New Delhi: After two consecutive years of plunge, the mutual fund industry managed to register a smart turnover in 2012, with its assets base seen nearing Rs 8 trillion with an increase of about Rs two trillion this year.
As some wide-ranging reforms initiated by the market regulator Sebi and the government are yet to translate into true business gains for the investors and fund houses, the industry is hopeful of even better days ahead in 2013.
The total assets under management (AUM) of all the fund houses put together has soared by an impressive 30 percent on strong inflows in categories such as fixed income, gold schemes and liquid funds, the industry estimates show.
The total industry AUM stood at Rs 6.11 lakh crore at the end of 2011, while the same was about Rs 6.26 lakh crore at 2010-end and Rs 6.65 lakh crore in 2009. The mutual funds collect money from investors and later invest the same into various market segments including stocks, IPOs (primary market) and bonds.
Industry expects net inflow into mutual funds to further pick-up in 2013 as the government and Sebi have expressed their intention to revive equity culture in the country and help channelise the household income into stocks, mutual funds and insurance sectors, rather than in idle assets like gold.
“The current market conditions and wide-ranging reforms announced by Sebi to re-energise the mutual funds industry would help the sector to channelise funds in the equity market,” Sudip Bandhopadhyay MD and CEO at Destimoney Securities said.
He also said that stock market and mutual funds stand to attract more investments from Rajiv Gandhi Equity Savings Scheme, after some initial hiccups. “We have seen the AUMs increase largely in fixed income and gold schemes,” Quantum AMC CEO Jimmy A Patel said.
Birla Sun Life Asset Management Company CEO A Balasubramanian said: “In 2012, the mutual fund witnessed
growth in fixed income schemes. Within fixed income schemes, actively managed duration focused funds got inflows.
“In other words, debt funds attracted inflows due to stable to benign interest rate regime. Overnight rates more or less remained above the Repo rate. As a result of this, most of the fixed income schemes including money market mutual fund schemes generated higher returns than Bank fixed deposit return,” he added.
Inflows in income and liquid funds have contributed the most to the industry’s rising AUM. With inflows of Rs 89,302 crore, money market funds AUM surged to Rs 1.77 lakh crore. A similar trend was seen in liquid funds, where inflows rose to Rs 80,880 crore taking the assets managed by the fund to Rs 3.87 lakh crore.Similarly, equity funds’ AUM rose to Rs 1.65 lakh crore despite registering outflows of more than Rs 9,300 crore.

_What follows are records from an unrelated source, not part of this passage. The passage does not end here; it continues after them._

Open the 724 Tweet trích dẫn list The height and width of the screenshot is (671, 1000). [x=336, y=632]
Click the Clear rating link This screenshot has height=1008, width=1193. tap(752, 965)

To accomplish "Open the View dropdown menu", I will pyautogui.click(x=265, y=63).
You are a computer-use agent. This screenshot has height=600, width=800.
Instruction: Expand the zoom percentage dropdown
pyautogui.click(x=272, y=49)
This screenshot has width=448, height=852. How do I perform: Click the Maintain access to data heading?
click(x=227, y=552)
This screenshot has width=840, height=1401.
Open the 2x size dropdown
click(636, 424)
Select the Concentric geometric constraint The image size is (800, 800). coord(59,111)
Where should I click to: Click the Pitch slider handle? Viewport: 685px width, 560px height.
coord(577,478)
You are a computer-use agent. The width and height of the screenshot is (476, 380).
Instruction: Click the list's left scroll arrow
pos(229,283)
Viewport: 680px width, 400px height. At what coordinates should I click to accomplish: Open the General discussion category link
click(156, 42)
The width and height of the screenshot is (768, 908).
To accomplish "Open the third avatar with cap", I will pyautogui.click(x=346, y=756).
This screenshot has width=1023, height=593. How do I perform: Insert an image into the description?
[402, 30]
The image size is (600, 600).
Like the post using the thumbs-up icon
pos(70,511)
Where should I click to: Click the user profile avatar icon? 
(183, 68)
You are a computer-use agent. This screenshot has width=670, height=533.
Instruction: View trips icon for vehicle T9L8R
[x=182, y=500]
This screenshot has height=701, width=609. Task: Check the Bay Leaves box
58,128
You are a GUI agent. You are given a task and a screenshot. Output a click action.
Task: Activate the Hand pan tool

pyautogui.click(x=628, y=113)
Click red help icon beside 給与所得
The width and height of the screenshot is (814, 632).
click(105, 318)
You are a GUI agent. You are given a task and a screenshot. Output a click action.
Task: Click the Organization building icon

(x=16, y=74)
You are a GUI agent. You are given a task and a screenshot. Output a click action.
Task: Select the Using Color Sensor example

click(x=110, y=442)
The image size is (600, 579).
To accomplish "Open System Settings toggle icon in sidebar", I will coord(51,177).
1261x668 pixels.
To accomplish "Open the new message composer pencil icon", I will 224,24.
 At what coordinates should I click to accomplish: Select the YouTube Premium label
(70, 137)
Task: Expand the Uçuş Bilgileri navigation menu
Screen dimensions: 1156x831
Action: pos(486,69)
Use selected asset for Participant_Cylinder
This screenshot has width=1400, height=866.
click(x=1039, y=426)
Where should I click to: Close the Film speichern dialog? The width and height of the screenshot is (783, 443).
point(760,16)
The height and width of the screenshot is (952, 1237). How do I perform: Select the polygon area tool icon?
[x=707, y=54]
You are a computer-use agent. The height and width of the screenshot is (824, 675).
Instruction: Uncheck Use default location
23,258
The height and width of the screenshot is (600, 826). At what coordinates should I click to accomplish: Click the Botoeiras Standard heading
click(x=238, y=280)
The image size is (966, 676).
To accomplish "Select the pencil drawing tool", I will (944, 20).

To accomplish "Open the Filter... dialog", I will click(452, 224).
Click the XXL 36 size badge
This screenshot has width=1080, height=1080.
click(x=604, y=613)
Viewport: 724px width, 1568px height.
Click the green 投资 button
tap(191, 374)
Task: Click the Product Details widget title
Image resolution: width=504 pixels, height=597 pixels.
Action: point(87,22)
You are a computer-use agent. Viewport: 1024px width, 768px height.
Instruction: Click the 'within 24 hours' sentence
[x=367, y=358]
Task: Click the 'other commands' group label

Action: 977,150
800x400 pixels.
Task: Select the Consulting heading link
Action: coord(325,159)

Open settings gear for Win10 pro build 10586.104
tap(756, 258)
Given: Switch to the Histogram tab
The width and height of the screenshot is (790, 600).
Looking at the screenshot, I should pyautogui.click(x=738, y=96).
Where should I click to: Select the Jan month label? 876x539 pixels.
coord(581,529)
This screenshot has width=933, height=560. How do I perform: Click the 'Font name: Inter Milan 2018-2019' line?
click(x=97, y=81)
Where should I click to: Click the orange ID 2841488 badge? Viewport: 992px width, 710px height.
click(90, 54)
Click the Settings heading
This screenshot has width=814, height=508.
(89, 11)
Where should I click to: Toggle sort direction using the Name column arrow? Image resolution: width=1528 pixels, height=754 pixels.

AUM of equity linked savings scheme too increased to Rs 25,027 crore though it saw investors pull out over Rs 1,400 crore this year.Interestingly, equity fund managers of mutual fund industry has betted big on banking space with investments worth more than Rs 42,000 investment, which was 20.59 percent of the industry’s total equity assets under management.
Diversified large cap focused equity funds did well during the year, but few sectors such as private sector banks, MNC companies in the space of FMCG and select pharma have delivered substantially higher than even the index.
Gilt funds saw a rise in assets to Rs 5,426 crore due to inflows of Rs 1,567 crore this year as investors interest in the category has risen in recent months.Incidentally, Gold ETF assets neared the Rs 12,000 crore mark as the category has seen inflows of Rs 954 crore. The rise in assets was due to inflows and mark to market gains in the underlying commodity.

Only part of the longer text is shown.